3D X-ray CT imaging of the bone Lacuno-Canalicular Network

Imaging of the trabecular bone network has made significant advances in the last decade thanks to the outstanding development of 3D X-ray micro-CT. Compared to standard histomorphometry, this technique provides non-destructively 3D images of the trabecular bone permitting a so-called model-independent quantification of this network. Today, the assessment of the bone Lacuno-Canalicular Network (LCN) is a new challenge at the cellular scale. The LCN forms a communication network interconnecting the osteocytes, the bone cells embedded in the mineralized matrix.

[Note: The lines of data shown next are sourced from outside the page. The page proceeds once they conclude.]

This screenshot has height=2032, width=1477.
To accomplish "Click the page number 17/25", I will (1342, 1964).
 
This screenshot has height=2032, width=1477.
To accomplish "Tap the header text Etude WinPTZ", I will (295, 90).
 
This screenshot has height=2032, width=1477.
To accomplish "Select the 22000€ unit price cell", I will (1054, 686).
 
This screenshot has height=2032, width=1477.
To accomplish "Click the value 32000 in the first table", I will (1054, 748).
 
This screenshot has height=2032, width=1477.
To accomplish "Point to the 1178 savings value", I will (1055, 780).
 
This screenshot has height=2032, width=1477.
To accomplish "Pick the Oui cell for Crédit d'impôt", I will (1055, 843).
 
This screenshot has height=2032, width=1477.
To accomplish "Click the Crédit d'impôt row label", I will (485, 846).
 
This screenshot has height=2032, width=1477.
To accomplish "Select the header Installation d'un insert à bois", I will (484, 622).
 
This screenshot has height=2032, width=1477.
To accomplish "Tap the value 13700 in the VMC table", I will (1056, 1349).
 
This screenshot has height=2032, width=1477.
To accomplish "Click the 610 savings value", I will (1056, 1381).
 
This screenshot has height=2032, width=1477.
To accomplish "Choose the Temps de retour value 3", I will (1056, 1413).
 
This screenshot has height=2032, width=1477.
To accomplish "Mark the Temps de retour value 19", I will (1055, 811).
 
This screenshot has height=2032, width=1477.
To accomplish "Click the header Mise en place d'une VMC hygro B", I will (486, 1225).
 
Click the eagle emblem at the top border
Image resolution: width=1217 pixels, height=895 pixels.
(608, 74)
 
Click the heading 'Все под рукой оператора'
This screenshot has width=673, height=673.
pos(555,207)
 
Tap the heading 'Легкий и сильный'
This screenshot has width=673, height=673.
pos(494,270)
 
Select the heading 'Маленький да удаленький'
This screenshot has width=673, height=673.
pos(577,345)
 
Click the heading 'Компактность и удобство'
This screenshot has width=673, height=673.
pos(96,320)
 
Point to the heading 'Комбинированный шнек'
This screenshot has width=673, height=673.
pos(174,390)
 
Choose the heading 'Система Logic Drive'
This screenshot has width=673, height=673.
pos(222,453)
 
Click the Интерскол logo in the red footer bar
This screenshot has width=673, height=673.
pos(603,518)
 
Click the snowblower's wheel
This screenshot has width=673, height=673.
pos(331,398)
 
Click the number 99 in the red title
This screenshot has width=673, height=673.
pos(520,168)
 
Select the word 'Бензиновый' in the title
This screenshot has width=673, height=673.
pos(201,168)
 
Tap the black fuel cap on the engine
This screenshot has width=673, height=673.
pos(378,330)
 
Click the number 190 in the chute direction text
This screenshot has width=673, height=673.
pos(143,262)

It plays a major role in mechanotransduction with important implications on bone remodeling and finally bone strength. However, methods for the 3D assessment of the LCN are lacking. In a recent work, we have shown the feasibility of imaging the LCN in 3D thanks to Synchrotron Radiation nano-CT (voxel size 280 nm). These first images of the LCN in 3D open new challenges in image processing to segment and quantify the LCN. After recalling the principle of image acquisition, we present our first approaches for enhancing the contrast of canaliculi and segmenting the LCN. Finally, to increase the connectivity of the network, we consider a new approach based on 3D geodesic voting, offering promising perspectives. Results on experimental 3D images of the 3D LCN in human femoral bone are presented.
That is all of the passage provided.